Java implementation of data mining algorithm "Constrained K-means Clustering with Background Knowledge".
The aim of the project was to create a program that implements the Constrained K-means Clustering with Background Knowledge algorithm and examine its performance.
Algorithm article (Constrained K-means Clustering with Background Knowledge)
A set of transactions undergoing a process of clustering is taken by the program from .csv file. The program assumes that:
- data columns in .csv file are separated by the sign indicated in configuration file,
- data are complete (i.e. does not provide value unknown),
- all rows in .csv file have the same number of columns.
Sets of constraints (mustlink and cannotlink) are also loaded from .csv files. All rows of those files must have two columns. For mustlink constraints they mean transactions identifiers (i.e. rows numbers of .csv file with transactional data. Rows are counted from 0.), which must be in the same cluster. For constraints cannotlink it is analogous.

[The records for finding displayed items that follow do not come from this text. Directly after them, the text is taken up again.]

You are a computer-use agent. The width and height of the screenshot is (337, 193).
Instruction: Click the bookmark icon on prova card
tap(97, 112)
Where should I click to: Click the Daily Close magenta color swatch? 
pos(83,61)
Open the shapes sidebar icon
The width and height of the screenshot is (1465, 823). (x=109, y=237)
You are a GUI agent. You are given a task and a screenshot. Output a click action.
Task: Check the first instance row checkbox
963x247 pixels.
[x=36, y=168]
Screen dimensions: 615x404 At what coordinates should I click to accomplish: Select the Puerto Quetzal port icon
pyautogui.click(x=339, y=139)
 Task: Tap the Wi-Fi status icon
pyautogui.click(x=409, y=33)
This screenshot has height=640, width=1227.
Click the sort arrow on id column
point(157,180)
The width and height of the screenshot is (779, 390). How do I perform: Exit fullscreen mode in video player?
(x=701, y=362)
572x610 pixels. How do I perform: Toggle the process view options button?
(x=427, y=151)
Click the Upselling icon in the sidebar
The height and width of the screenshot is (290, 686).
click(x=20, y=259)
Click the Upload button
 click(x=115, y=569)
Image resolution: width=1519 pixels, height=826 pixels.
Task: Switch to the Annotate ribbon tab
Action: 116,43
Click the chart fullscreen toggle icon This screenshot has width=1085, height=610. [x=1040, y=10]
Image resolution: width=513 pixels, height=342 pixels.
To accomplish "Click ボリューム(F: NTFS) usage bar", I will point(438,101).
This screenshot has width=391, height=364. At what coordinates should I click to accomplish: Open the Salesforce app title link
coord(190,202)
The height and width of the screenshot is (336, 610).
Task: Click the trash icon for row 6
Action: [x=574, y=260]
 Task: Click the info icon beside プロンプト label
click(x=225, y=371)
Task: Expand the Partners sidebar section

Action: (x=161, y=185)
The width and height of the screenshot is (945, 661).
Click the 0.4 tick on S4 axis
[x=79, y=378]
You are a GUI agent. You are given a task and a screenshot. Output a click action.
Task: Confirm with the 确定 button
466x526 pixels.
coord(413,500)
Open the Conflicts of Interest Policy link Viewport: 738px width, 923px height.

The configuration file allows you to specify data sources and a lot of clustering algorithm’s parameters. While executing the program the path to the configuration file must be placed in the environment variable pl.edu.pw.elka.mzawisl2.ckmc.config.
The following table describes all the parameters of the configuration file:
Parameter | Type | Example value | Description |
---|---|---|---|
cluster.k.number | Integer | 2 |
number of clusters |
cluster.max.reclustering.number | Integer | 200 |
maximal number of reclustering (the stop condition of the algorithm) |
cluster.drift.tolerance | Float | 10.0 |
acceptable change in the position of centroid of each cluster (the stop condition of the algorithm) |
dictionary.distance.wage | Float | 20.0 |
distance value of different values for the same dictionary |
csv.file.name | String | D:\\data.csv |
source file with set of transactions |
csv.split.by | String | , |
separator sign in .csv file |
csv.clusterable.columns | String | 0,1,2,3,5 |
identifies of columns, which should be included in clustering algorithm - default value = ALL columns identifiers |
csv.dictionary.columns | String | 0,2 |
identifies of columns, which should be treated as dictionaries |
csv.constraints.must.link.file.name | String | D:\\must.csv |
path to file containing mustlink constraints |
csv.constraints.can.not.link.file.name | String | D:\\cannot.csv |
path to file containing cannotlink constraints |